Here's what TPWD website has to say on it.
http://tpwd.texas.gov/regulations/outdoo...evices-for-fishPole and Line
A line with hook, attached to a pole (includes rod and reel)
May be used to take GAME AND NONGAME fish.
It is unlawful to take or attempt to take fish with one or more hooks attached to a line or artificial lure used in a manner to foul-hook a fish (snagging or jerking). A fish is foul-hooked when caught by a hook in an area other than the fish's mouth.
For me that leaves little in the way of ambiguity. I don't know when this was originally implemented, but do remember fishing for buffalo fish as a child with a rig that was totally made to "foul hook" (by the above definition) the fish. More than 40 years ago, fishing on a barge on Lake Wichita....
The simple terminal rig consisted of a sliding egg sinker then a swivel with a leader tied first to a #10 (really small) treble hook followed about four to six inches back by a much larger 5/0 or 6/0 treble hook at the very end. So, sliding sinker, swivel, small hook, big hook. Fished on a surf rod with heavy braid (the old timey kind, not what we use today).
Some gooey dough bait was placed around the small treble hook, and nothing on the big one at all. The rig casted out from the outside railing of the fishing barge 20 or 30 yards or so. Then the pole set down not quite tight line and wait.
The "bite" would be the line getting tight and twitching or going more slack. The guy fishing this rig then grabs the rod and heaves to as hard and fast as he can like setting the hook hard and fast.

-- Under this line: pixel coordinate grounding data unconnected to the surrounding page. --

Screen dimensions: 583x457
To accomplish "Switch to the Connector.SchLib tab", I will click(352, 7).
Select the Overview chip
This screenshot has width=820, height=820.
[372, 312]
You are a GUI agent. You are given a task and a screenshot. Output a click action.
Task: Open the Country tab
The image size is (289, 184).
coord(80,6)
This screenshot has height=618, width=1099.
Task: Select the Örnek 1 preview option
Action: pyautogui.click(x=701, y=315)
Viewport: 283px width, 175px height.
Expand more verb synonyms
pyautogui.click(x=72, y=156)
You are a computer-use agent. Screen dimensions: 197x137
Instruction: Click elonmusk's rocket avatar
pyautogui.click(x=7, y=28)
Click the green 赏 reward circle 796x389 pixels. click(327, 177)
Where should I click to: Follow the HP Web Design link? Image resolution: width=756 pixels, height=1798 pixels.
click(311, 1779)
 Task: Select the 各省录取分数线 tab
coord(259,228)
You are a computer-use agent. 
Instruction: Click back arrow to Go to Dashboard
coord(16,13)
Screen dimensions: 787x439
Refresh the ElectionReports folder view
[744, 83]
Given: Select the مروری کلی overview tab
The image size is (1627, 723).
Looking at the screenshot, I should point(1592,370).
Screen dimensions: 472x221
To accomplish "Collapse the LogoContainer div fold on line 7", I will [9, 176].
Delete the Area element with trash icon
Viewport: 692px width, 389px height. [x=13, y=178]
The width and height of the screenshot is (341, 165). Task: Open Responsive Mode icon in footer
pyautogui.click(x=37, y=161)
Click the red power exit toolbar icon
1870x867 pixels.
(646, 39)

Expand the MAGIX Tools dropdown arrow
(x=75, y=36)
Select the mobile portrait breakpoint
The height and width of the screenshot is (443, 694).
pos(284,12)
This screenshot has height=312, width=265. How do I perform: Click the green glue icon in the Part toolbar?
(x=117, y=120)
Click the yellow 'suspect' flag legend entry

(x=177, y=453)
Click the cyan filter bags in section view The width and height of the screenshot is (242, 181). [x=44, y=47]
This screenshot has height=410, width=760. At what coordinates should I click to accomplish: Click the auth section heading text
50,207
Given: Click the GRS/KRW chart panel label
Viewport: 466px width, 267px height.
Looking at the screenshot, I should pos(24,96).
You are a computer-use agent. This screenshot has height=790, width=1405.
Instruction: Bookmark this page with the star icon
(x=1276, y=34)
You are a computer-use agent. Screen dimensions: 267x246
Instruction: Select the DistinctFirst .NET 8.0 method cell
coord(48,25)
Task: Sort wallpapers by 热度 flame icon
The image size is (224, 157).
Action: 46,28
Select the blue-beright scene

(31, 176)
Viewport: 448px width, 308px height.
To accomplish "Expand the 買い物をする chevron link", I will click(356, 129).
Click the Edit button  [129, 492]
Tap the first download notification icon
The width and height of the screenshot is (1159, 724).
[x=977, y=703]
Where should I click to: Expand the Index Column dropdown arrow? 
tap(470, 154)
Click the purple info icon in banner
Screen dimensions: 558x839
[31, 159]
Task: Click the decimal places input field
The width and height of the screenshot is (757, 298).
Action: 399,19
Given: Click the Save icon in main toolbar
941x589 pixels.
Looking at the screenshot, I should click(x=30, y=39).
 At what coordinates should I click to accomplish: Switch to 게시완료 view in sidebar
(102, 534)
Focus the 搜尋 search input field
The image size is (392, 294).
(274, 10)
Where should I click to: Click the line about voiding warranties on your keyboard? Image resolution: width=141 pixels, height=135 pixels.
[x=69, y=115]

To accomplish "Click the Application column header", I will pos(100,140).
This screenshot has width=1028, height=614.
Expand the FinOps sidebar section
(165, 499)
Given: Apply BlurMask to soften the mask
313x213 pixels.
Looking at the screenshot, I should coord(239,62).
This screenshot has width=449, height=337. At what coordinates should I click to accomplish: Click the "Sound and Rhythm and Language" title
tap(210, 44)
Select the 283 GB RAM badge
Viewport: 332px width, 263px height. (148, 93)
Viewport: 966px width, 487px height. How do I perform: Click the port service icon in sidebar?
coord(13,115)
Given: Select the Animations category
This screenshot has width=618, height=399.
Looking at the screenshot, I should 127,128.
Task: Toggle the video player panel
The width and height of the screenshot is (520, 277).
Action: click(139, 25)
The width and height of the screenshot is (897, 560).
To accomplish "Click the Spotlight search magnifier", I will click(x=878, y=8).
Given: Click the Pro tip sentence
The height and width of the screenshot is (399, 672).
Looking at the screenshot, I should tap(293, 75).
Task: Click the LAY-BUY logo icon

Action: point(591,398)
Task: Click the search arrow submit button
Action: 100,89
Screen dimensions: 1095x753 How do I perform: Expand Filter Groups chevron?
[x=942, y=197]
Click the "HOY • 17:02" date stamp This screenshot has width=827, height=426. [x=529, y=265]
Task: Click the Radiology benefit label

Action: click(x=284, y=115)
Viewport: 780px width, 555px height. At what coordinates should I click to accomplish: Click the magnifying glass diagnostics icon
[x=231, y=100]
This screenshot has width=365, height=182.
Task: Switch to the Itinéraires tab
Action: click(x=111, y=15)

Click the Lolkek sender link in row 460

Most of the time the fish would be hooked in the gill cover/gills, sometimes in the belly or side with the unbaited big hook on the end. Sometimes in the mouth with the little hook, sometimes broke off when one hook or the other hung up. But a lot of buffalo fish were caught and hauled off to eat that way.
By the above definition that rig would be illegal now, may well have been then.